1.9. Получение штаммов MSG1.0 [pPYC], MSG1.1 [pPYC], MSG2.0 [pPYC], MSG2.1 [pPYC], MSG3.0 [pPYC], MSG3.1 [pPYC].
Штаммы бактерий Escherichia coli MSG1.0 [pPYC], MSG1.1 [pPYC], MSG2.0 [pPYC], MSG2.1 [pPYC], MSG3.0 [pPYC], MSG3.1 [pPYC] - продуценты янтарной кислоты - получены в результате трансформации штаммов MSG1.0, MSG1.1, MSG2.0, MSG2.1, MSG3.0, MSG3.1 плазмидой pPYC, содержащей ген русА, кодирующий функционально активную пируват карбоксилазу из Bacillus subtilis (RU 2466186), по стандартной методике (Sambrook et al, "Molecular Cloning: A Laboratory Manual, Second Edition", Cold Spring Harbor Laboratory Press, 1989).
Пример 2. Продукция янтарной кислоты заявляемыми штаммами бактерий Escherichia coli.
2.1. Характеристика коэффициентов конверсии глюкозы в янтарную кислоту заявляемыми штаммами бактерий Escherichia coli.

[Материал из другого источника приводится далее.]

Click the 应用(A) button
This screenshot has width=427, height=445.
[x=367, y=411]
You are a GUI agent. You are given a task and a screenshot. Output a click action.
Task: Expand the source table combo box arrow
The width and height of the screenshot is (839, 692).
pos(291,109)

Клетки штамма MSG1.0 [pPYC] или MSG1.1 [pPYC] или MSG2.0 [pPYC] или MSG2.1 [pPYC] или MSG3.0 [pPYC] или MSG3.1 [pPYC] выращивают в течение ночи в среде М9 (Sambrook, J., Fritsch, E.F., and Maniatis, T., "Molecular Cloning: A Laboratory Manual, Second Edition", Cold Spring Harbor Laboratory Press, 1989), содержащей 2 г/л глюкозы и 1 г/л триптона, при 37°С. По 5 мл полученных ночных культур разбавляют в 10 раз, добавляют 45 мл среды М9, содержащей 5 г/л триптона и 10 г/л глюкозы. Полученные культуры выращивают в колбах объемом 750 мл закрытых ватными пробками при 37°С на роторной качалке при 250 об/мин в течение 7 часов. Полученные клеточные суспензии центрифугируют в течение 15 минут при 4000 об/мин при 4°С. Осадки ресуспендируют в 15 мл минимальной солевой среды М9, содержащей 5 г/л глюкозы и 5 г/л NaHCO3. Затем проводят инкубацию полученных клеточных культур в течение 24 часов в пробирках объемом 15 мл закрытых невентилируемыми пробками при 37°С на роторной качалке при 250 об/мин. Для поддержания плазмиды pPYC все среды содержат дополнительно 100 мг/л ампициллина. Концентрации органических кислот и остаточной глюкозы в культуральной жидкости, освобожденной от биомассы центрифугированием, определяют методом высокоэффективной жидкостной хроматографии с использованием системы Waters HPLC system (Waters, Milford, MA, USA). Для измерения концентраций органических кислот используют ион-эксклюзионную колонку Rezex ROA-Organic Acid Н+ (8%) (300×7,8 mm, 8 µm, Phenomenex, USA). Детекцию осуществляют при длине волны 210 нм. В качестве подвижной фазы используют водный раствор серной кислоты (2,5 мМ) со скоростью потока 0,5 мл/мин. Для измерения концентрации глюкозы, система Waters HPLC system комплектуют рефрактивным детектором Waters 2414 и колонкой Spherisorb-NH2 (4,6×250 mm, 5 µm, Waters, USA). В качестве подвижной фазы используют смесь ацетонитрил/этилацетат/вода (объемное соотношение 76/4/20) со скоростью потока 1 мл/мин. Вещества идентифицируют при сравнении времени их удерживания со временем удерживания соответствующих стандартов.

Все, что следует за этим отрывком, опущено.